Labour will have done decently in the working-class parts of Berwick even at the last election, though residual Lib Dem strength will have kept the numbers down and perhaps kept the Conservatives ahead (though, then distinguishing between 'working-class areas' and 'working-class voters'...). The same goes for Alnwick. In the rest of north Northumberland Labour will have done about as well as you'd expect for the region though with some strength in the towns that have a decent share of social housing.

Heading into the Northumberland coalfield and along the coast Labour's numbers will have jumped and then gradually built until reaching their height in Ashington. We will have won Ashington by a clear margin in 2019, and a vote-share probably exceeding 60% in most of it: that Wansbeck almost fell was down to Morpeth and to a lesser extent Bedlington, it being a landslide, and yes, some decrease in our margin in Ashington.

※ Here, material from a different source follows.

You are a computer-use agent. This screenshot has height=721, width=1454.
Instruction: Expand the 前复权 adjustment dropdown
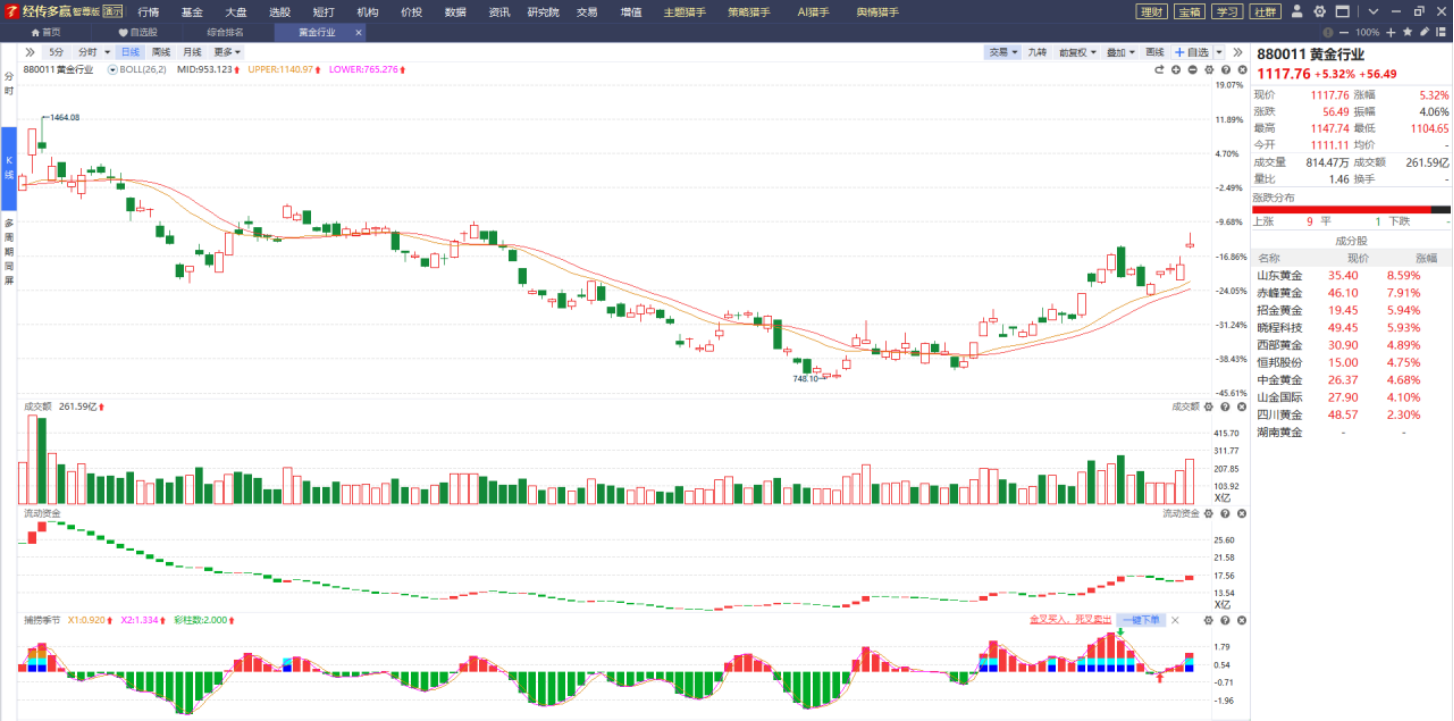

We'll have won Blyth and lost the constituency thanks to Cramlington. In the pit villages along the Seaton Burn we will have put up a good fight and our decline there is largely thanks to newbuilds.

Killingworth and to the north of it Camperdown and Burradon will have been a similar story. Killingworth itself quite polarised, but it won't have been close in the latter two since they lack the newbuilds of the aforementioned others.

Now heading west along the Tyne, we'll have won Newburn and Throckley, done decently in Prudhoe if not have won that, won the working-class parts of Hexham and surrounding villages, and finished it off with a victory in Haltwhistle.